Legislation forcing the White House to explain how the across-the-board budget cuts known as sequestration will affect individual agencies is now waiting for Pr...

Legislation forcing the White House to explain how the across-the-board budget cuts known as sequestration will affect individual agencies is now waiting for President Barack Obama’s signature.

The Senate unanimously approved the Sequestration Transparency Act of 2012 Wednesday, which requires the administration to detail within 30 days how the $1.2 trillion over 10 years in automatic cuts will be applied. The House passed its version of the bill last week in a 414-2 vote.

Congress has attempted to wrest information from the administration about how the cuts will be applied and which agencies and programs are exempt. However, answers from the Office of Management and Budget have been hard to come by, in part, because the agency says because it does not maintain a list of programs exempt from sequestration.

The administration has maintained that the automatic cuts would be destructive and that Congress should work to pass an alternative.

Sen. John Thune (R-S.D.) introduced the Senate version of the bill. He called the vote Wednesday a “clear and united call for more transparency.”

He said the report that the bill requires the President to compile for Congress will provide lawmakers more information on the long-term effects of sequestration and aid them in setting fiscal 2013 appropriations.

In both chambers of Congress, the transparency bill garnered bipartisan support.

A group of senators, led by Patty Murray (D-Wash.) and John McCain (R-McCain) first attached a measure requiring the administration to provide details on the cuts as an amendment to the massive farm bill the Senate passed last month.

Murray praised the Senate’s passage of the bill.

“Everyone should understand that sequestration is a terrible way to cut spending, so I am hopeful that the more information my colleagues receive about its impact, the more they will be willing to move off of their partisan positions and work with us toward a balanced and bipartisan replacement,” she said in a release.

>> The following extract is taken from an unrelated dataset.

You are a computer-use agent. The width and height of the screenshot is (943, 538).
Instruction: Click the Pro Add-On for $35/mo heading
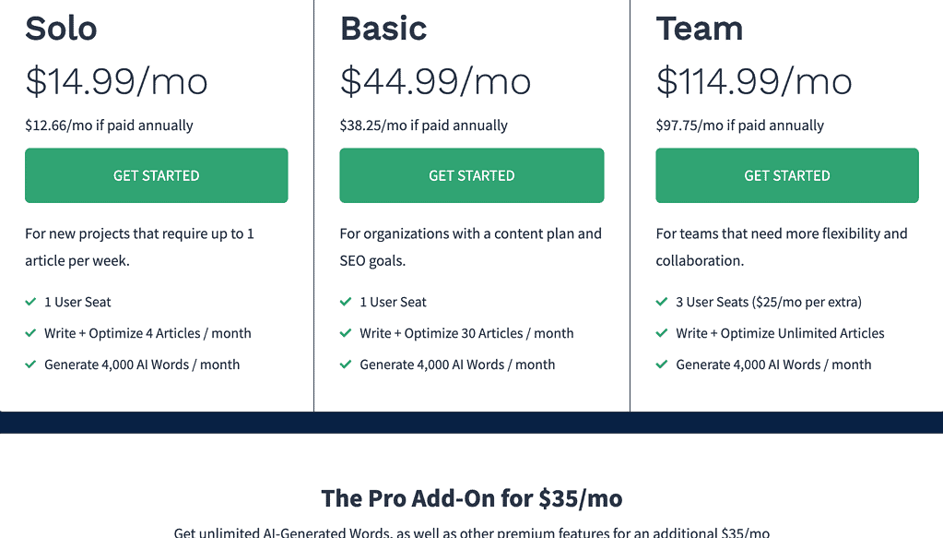coord(471,499)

Rep. Paul Ryan (R-Wisc.), the chairman of the House Budget Committee, who helped steer the bill through that chamber, called it a “vital step” in learning how sequestration will impact civilian agencies and the defense budget.

“Strong bipartisan majorities in both the House and Senate show that taxpayers and the troops deserve a more complete picture from the administration on how these arbitrary, across-the-board spending cuts will be implemented,” he said in a release.

It’s not known if the President will sign the bill. OMB did not immediately respond to Federal News Radio’s request for comment.